The sense of excitement was high in the beginning of the virtual work phase, but employees shared the sense of tiredness and decreased motivation with time in correspondence with stricter lockdowns enforced due to the COVID-19 pandemic. In particular, the uncertainty of not knowing when normalcy would return led to shattered expectations of regaining routine, decreasing the team member’s motivation to a higher degree:

I think that most people had believed that we were going to see like, something improving, but then, when we had the lockdowns again after Christmas, I feel like a lot of people including myself got really, feeling the sense of Corona fatigue, like, we really want this to move on.

Moreover, the new remote working arrangement raised a vast array of challenges for team members, and they found the physical distance harder when being geographically dispersed.

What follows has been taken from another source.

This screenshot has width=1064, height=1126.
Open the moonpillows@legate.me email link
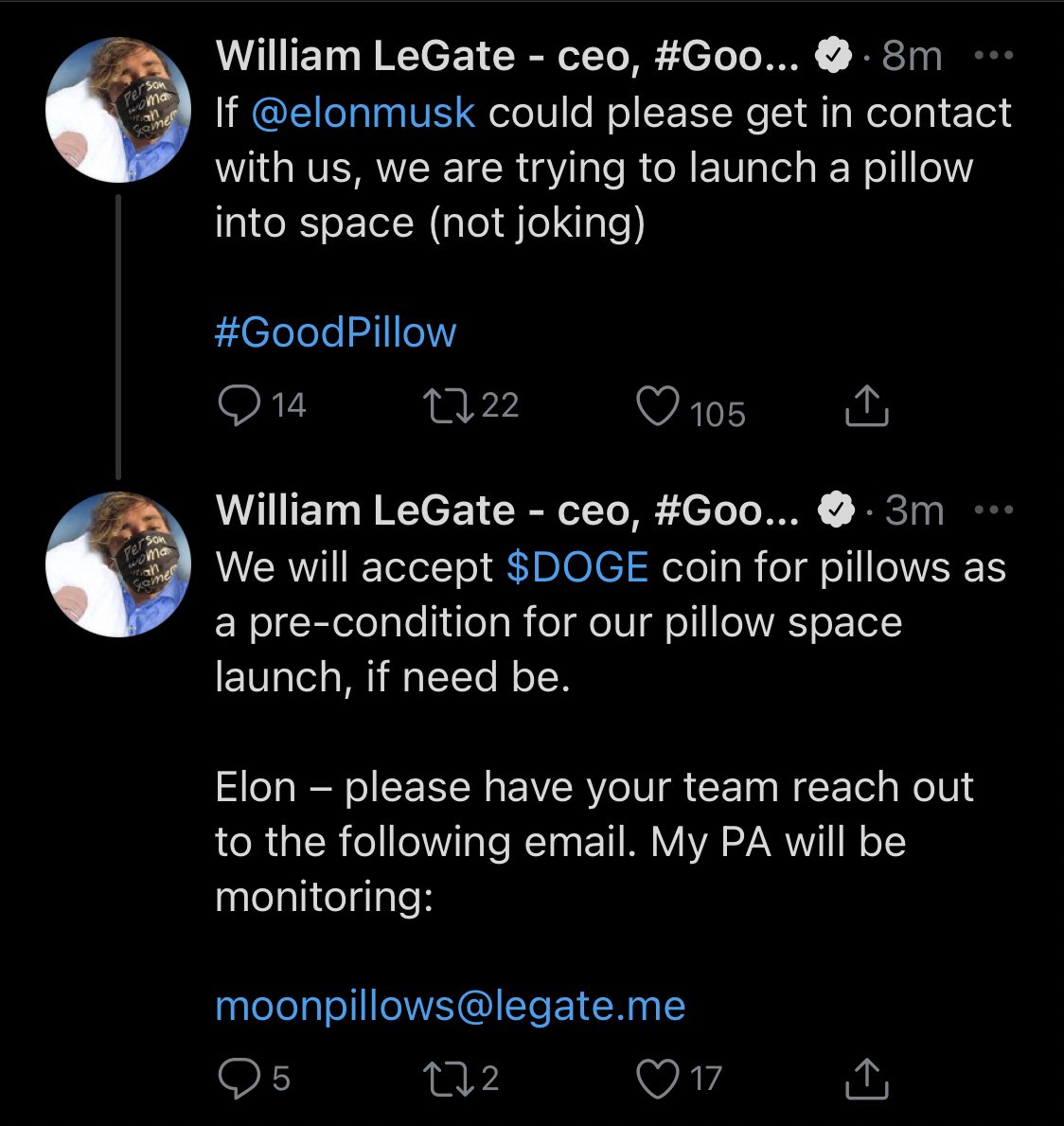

An employee that operates alone overseas described the feeling of being left out and the relationship with the rest of the team as distant:

I can highlight again that when you are working remote, and you have people sitting in different countries, (…) and the headquarters is where most of the people are, it’s very easy to feel left out in that sense because you are not being taken into account.

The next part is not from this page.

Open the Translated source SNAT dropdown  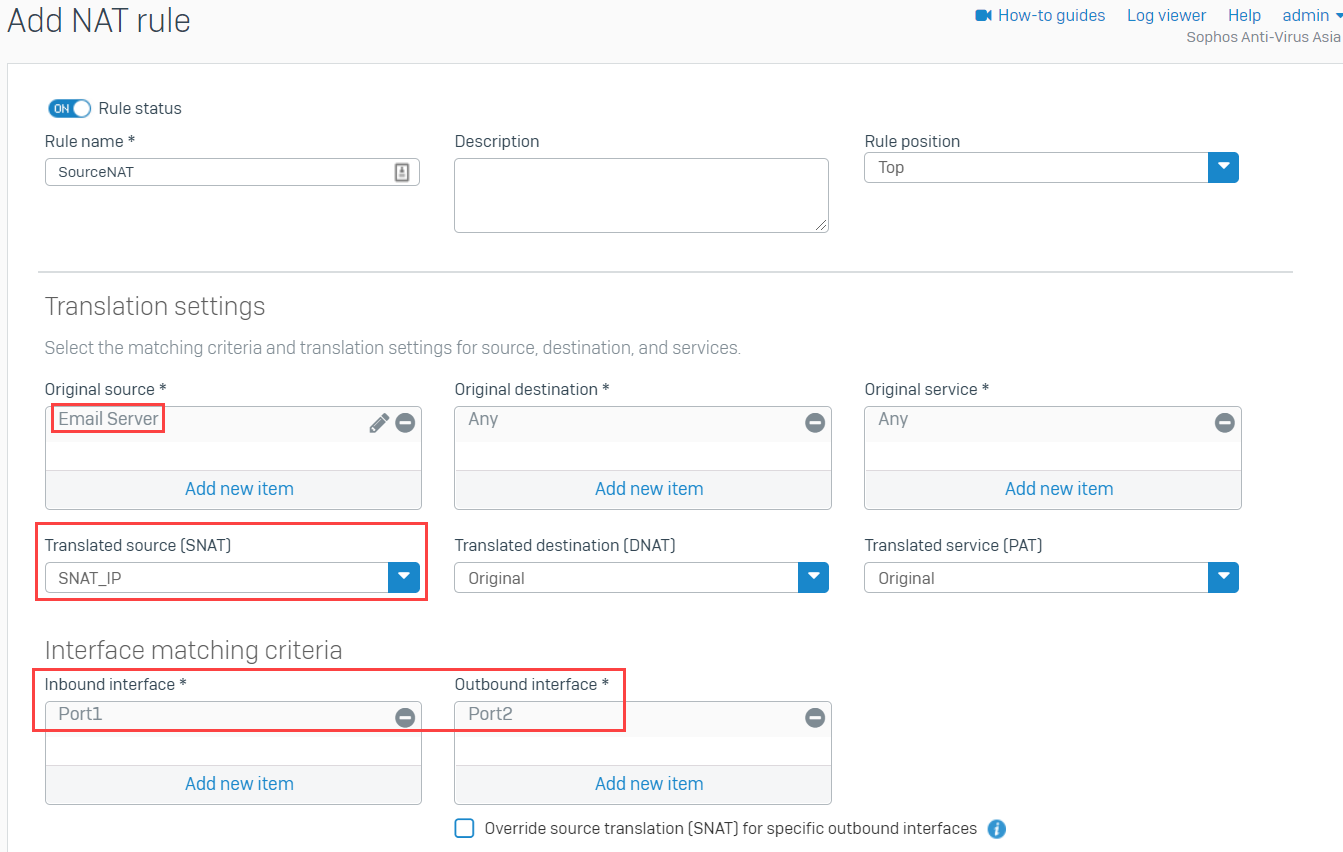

This employee was not alone in relating the physical distance to other team members with the virtual teamwork. Several noticed a difference from working physically at the office as compared to working virtually from home: “I think just for our one-on-one meetings that we do quarterly, I think that’s even kind of difficult because you are talking through a screen.

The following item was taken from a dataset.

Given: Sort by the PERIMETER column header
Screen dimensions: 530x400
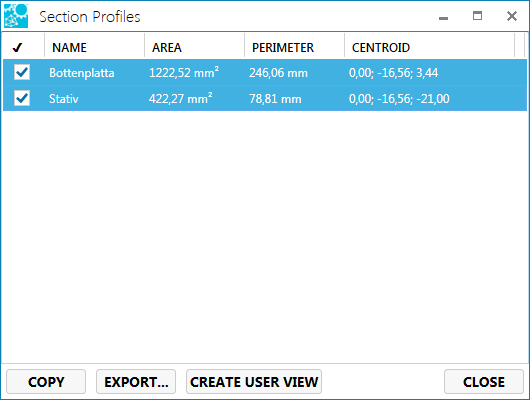Looking at the screenshot, I should click(x=283, y=47).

It’s much, its far less personal.” Thus, the transition to working virtually has been experienced as less personal when communicating virtually rather than having face-to-face interactions. The consequence of a large physical distance is related to the opportunity to get responses straight away, which according to an employee, also impacts the efficiency level:

(…) I wasn’t able to kind of turn to a colleague and ask a question and get a response right away, so my efficiency was definitely impacted, because I was waiting for responses from people to be able to finish the tasks that I was working on for example.

The larger physical distance also resulted in some virtual team meetings drifting between topics particularly in the beginning of the meetings. For some, this meant that the degree of social interaction with team members in virtual meetings acts to compensate some of the office talk: “(…) sometimes the morning meeting can run like 45 minutes, it’s just because we chat about whatever, like non work related. But I do think it’s very very very important cause people don’t have that social (…).” For others, the meetings tended to have less small talk and were instead more structured and time bound. An example of this is cited by an employee: “I think we are quite structured in our meetings, like we’re always quite efficient and concerned about the time we spend on meetings. Like we always have an agenda (…).”

This is also supported by the observation data that meetings that start with an agenda, which is followed throughout the meeting, rarely exceed the time planned. Here, the degree of non-work-related communication between team members was also limited and lasted for only a couple of minutes before they continued with the agenda.

The lack of physical presence also appears to be positive in terms of how virtual teamwork is experienced among the employees. Some employees drew attention to greater flexibility along with less distractions and interruptions by colleagues. The majority of employees stated that there was more time to focus on tasks due to the lack of informal communication:

“(…) like when you sit down you actually do stuff because there is nothing else to do. Like there is no like coffee machine or walking around with colleagues (…).” Furthermore, some employees enjoyed the calmness in the mornings, in which they can start work straight away without needing to spend time on commuting:

(…) not needing to spend like 30 minutes to commute (…), so obviously you are done when you are done, and you start kind of right away when you are ready in the morning. I also kind of like the calmness of it.